WHAT TO PRODUCE: Reproduce exactly the span of lines beginning at the one with "Bookmark HDFC Bank to watchlist" and ending at the last line of the data below, omitting pictures.

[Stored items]
++++

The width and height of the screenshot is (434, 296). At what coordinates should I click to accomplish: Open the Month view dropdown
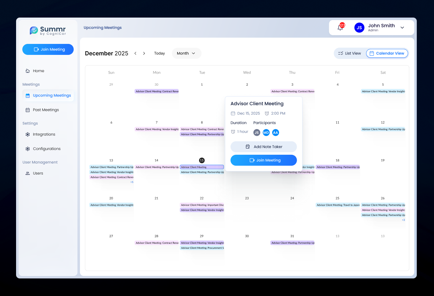pyautogui.click(x=186, y=53)
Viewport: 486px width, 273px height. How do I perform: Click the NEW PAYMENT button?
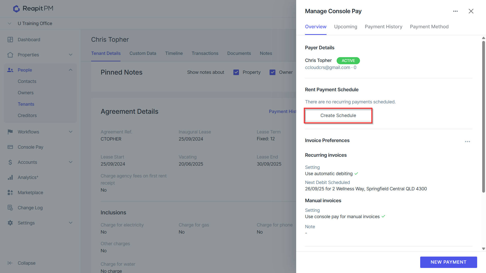pyautogui.click(x=448, y=262)
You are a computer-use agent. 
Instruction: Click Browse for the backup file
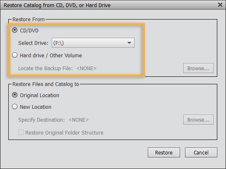[x=198, y=68]
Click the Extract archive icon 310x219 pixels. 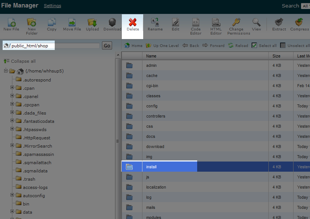pyautogui.click(x=279, y=23)
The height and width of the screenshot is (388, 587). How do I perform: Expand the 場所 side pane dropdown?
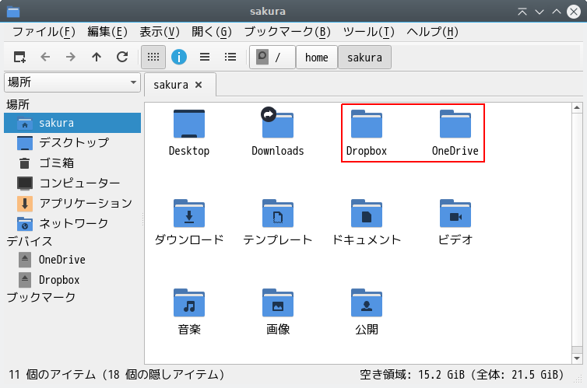pyautogui.click(x=71, y=82)
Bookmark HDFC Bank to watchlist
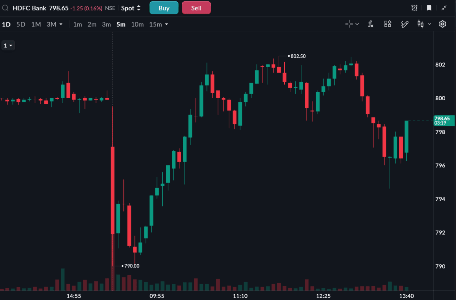This screenshot has height=300, width=456. (x=429, y=8)
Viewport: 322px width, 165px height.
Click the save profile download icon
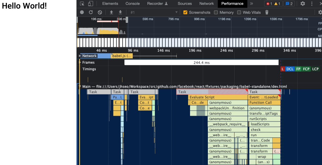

++++

THE ANSWER:
Bookmark HDFC Bank to watchlist
This screenshot has height=300, width=456. (x=429, y=8)
Viewport: 322px width, 165px height.
Click the save profile download icon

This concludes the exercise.